### Introduction to Hyperbolic Geometry

First review Dr. Sarah's Notes on Gauss. Notice that if Playfair's postulate is false (and it is not always possible to draw exactly one line through the given point parallel to the line) then there are 2 possibilities:
1. spherical geometry - There is some point and line so that there are no parallels.

Notice that number 1. holds in spherical geometry because any two "lines" (ie great circles) intersect at 2 points - at opposite points on the sphere. Hence I can't find any non-intersecting great circles on the sphere and so there are no parallels on the sphere (recall that non-equator latitudes are not shortest distance paths so they are not considered to be "lines".)

2. hyperbolic geometry - There is some point and line so that there are at least 2 parallels.

We are going to work our way towards number 2. Next week we will see real-life applications of hyperbolic geometry.

For the remainder of lab today, you will begin to explore hyperbolic geometry. The following picture shows a model of hyperbolic geometry called the Poincare disk model. Imagine yourself at the center of the white disk and imagine this as a bowl that curves away from you. The blue circle that encloses the disk is actually supposed to be infinitely far away from you. Hence, while this model looks like it is a flat disk, it really is not, and so the geometry is different too. We see three points, G, H and I. To the left of the model, I've measured the sum of the angles of the resulting hyperbolic triangle. We see that this sum is 87.485 degrees! The following file is an interactive version of the model. Drag the points H, G and I around to see what happens to the sum of the angles in the resulting hyperbolic triangle.
Interactive Poincare disk angle sum

Question 1 How large can the sum of the angles of a hyperbolic triangle get?

Question 2 What kind of triangle results in a large angle sum? Explain why this makes sense by using the visualization of this model (above) and an argument similar to the one we made to explain why small spherical triangles have angle sums close to 180 degrees.

Question 3 How small can the sum of the angles of a hyperbolic triangle get?

The following picture shows the Poincare disk model with three points X, Y and Z. I have measured angle XYZ and m shows me that the measure of this angle is about 90 degrees. Hence XYZ forms a right triangle with XZ as the hypotenuse. I then calculated XY2 + YZ2 and compared it to XZ 2 to see whether the Pythagorean theorem holds in this model. We see that for this triangle XY2 + YZ2 - XZ2 = -.335 and so we see that XY2 + YZ2 < XZ2 by .335. Hence the Pythagorean theorem does not hold for this triangle in this model. The following file is an interactive version of the model. Interactive Poincare Disk Pythagorean theorem

Question 1: Drag the points to make a small right triangle. Be sure that the points don't touch and be sure that the angle (m) is about 90 degrees.
Part a: What is the measure of the angle?
Part b: What is XY2 + YZ2 - XZ2?

Question 2: Drag the points to make a large right triangle and be sure that the angle (m) is about 90 degrees.
Part a: What is the measure of the angle?
Part b: What is XY2 + YZ2 - XZ2?

Question 3: Given this model, why does it make sense that for small right hyperbolic triangles the calculation XY2 + YZ2 - XZ2 is closer to 0 than is the same calculation for large right hyperbolic triangles?

= DATA TO EXAMINE =
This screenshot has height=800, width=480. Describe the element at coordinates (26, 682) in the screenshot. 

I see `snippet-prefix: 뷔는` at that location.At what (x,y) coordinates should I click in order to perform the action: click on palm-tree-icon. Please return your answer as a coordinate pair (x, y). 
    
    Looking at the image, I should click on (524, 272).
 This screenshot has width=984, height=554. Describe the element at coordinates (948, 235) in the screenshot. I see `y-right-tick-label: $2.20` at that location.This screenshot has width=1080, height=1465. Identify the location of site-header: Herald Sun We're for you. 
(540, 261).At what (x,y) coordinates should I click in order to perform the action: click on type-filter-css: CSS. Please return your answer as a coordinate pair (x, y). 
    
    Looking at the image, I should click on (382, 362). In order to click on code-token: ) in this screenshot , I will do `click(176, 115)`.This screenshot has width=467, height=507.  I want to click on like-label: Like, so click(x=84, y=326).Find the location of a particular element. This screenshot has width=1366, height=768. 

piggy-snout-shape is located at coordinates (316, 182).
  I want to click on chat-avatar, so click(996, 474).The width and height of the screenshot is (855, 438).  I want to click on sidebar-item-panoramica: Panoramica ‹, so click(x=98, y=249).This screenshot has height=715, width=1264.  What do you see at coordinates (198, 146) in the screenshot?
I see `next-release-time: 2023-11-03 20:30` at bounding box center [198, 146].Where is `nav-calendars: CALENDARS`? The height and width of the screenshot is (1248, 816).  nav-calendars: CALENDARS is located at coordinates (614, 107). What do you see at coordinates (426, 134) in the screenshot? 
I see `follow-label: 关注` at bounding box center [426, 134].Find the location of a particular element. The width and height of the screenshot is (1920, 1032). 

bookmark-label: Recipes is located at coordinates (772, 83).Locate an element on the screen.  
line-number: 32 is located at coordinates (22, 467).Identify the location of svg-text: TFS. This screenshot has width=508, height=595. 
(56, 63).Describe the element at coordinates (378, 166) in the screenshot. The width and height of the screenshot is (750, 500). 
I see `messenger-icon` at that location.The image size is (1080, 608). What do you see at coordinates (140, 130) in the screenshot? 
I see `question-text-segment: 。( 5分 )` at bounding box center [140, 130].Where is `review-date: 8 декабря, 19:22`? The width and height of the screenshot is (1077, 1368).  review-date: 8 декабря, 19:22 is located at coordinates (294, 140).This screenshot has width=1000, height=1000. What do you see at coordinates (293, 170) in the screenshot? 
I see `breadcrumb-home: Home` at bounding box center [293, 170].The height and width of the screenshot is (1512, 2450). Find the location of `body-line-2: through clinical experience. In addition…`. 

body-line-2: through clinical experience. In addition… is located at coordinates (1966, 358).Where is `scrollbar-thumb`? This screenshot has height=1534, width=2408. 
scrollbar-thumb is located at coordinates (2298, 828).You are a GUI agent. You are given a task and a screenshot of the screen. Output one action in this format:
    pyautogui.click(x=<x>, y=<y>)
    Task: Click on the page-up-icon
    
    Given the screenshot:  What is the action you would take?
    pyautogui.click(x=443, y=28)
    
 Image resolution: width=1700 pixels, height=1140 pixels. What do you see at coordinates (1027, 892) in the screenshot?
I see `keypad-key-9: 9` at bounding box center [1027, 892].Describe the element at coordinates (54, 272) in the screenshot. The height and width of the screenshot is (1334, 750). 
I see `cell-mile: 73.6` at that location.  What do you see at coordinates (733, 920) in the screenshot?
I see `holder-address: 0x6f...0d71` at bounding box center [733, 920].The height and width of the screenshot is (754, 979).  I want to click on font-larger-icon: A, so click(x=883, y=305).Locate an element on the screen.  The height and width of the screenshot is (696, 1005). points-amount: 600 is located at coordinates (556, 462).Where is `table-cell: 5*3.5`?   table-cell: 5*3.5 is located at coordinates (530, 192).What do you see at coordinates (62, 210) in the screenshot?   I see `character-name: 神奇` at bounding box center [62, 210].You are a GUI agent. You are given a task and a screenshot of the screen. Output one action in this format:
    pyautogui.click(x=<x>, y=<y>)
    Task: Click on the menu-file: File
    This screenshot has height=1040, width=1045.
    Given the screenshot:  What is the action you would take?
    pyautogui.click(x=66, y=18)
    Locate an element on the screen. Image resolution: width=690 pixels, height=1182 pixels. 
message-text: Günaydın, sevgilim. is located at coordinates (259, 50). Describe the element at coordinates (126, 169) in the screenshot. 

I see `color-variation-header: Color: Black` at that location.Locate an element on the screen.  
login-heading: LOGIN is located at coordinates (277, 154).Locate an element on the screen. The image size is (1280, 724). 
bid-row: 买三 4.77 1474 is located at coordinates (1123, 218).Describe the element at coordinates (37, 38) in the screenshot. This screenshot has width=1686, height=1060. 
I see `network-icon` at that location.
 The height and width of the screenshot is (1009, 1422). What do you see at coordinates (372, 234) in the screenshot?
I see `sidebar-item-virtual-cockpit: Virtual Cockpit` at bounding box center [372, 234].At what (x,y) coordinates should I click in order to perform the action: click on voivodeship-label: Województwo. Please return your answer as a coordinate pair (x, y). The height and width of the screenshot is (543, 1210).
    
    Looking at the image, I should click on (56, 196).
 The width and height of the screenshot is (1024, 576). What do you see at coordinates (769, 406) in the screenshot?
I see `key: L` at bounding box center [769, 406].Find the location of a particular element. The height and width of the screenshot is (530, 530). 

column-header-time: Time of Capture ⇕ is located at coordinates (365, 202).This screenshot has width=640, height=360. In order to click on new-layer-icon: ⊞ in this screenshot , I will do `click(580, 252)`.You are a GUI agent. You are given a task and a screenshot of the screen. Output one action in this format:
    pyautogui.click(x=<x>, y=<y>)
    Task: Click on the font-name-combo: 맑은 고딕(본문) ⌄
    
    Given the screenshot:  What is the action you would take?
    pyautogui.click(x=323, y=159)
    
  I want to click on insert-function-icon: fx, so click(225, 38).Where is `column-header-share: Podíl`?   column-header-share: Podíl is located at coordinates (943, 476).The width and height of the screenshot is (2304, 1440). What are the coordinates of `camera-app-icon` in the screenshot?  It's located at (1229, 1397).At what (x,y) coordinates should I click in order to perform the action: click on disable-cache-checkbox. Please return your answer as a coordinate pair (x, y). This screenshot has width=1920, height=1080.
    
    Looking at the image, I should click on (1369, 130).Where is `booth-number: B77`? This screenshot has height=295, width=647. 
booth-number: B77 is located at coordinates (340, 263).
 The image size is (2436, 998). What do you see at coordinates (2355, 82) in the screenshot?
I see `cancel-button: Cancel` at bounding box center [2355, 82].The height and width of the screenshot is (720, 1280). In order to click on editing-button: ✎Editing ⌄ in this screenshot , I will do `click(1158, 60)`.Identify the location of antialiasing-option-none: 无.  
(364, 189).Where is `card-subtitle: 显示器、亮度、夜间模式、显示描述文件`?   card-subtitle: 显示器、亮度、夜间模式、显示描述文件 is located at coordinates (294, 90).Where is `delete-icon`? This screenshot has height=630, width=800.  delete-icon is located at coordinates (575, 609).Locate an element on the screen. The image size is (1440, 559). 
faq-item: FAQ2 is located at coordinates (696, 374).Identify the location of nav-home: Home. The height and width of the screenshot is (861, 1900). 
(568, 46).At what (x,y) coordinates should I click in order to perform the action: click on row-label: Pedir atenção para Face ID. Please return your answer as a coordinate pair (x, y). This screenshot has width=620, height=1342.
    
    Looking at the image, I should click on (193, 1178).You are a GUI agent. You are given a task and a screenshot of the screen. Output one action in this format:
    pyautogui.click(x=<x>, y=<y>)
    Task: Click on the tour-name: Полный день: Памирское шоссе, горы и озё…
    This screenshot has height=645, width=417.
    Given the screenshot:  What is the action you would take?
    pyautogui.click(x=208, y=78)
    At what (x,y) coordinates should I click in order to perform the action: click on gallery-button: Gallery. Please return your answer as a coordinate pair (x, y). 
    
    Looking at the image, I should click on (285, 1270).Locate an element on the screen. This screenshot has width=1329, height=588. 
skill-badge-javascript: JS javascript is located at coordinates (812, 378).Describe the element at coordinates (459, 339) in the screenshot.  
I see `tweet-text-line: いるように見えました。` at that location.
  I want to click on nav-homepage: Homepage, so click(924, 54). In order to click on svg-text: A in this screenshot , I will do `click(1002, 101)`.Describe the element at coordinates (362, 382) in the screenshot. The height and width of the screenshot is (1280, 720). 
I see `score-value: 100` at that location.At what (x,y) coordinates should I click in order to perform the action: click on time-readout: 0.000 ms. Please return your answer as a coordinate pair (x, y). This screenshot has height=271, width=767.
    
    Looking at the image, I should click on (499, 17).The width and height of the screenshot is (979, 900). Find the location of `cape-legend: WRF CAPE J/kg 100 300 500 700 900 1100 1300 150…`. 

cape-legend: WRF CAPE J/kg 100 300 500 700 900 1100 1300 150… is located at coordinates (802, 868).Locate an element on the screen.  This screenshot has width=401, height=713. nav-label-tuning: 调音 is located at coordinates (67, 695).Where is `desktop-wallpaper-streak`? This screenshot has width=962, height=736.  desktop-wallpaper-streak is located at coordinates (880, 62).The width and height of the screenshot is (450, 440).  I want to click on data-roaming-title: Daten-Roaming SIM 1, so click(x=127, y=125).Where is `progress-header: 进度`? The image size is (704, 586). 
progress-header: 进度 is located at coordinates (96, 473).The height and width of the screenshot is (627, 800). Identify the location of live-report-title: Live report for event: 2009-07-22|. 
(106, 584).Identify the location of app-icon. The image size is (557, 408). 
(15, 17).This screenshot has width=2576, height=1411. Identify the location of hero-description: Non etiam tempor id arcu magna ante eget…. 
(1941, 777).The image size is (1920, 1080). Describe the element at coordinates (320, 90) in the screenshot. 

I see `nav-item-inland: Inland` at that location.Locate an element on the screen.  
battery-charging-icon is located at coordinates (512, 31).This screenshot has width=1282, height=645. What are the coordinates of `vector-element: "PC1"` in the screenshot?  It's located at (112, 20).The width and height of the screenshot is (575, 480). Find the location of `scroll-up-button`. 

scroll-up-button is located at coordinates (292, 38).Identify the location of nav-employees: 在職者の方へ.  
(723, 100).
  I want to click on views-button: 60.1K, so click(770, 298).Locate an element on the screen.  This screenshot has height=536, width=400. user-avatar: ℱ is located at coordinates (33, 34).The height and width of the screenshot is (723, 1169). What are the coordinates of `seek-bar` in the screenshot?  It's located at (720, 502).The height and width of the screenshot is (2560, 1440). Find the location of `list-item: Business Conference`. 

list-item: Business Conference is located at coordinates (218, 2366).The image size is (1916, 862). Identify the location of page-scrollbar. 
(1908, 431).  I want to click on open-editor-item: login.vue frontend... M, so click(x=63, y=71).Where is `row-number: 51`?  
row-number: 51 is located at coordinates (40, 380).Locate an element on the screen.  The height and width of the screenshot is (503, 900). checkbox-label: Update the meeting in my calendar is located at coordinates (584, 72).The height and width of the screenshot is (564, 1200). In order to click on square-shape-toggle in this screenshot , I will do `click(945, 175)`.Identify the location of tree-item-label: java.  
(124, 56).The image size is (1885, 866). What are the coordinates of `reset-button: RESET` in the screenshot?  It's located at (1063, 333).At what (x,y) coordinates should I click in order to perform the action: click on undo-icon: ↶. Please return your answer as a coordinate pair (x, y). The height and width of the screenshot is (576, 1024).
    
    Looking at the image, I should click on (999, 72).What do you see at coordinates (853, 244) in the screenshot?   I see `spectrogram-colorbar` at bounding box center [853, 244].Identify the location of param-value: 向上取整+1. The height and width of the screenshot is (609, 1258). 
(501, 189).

= ASSIGNED TASK =
Answer these questions from the hyperbolic geometry introduction:
1. What angle sum was measured for the hyperbolic triangle formed by points G, H and I?
2. Why are non-equator latitudes on a sphere not treated as "lines"?
3. In the right triangle XYZ, by how much was the sum of the squares of XY and YZ smaller than the square of XZ?
The data is material separate from the hyperbolic geometry introduction.

= EXPECTED ANSWER =
1. 87.485 degrees.
2. They are not shortest distance paths.
3. By .335.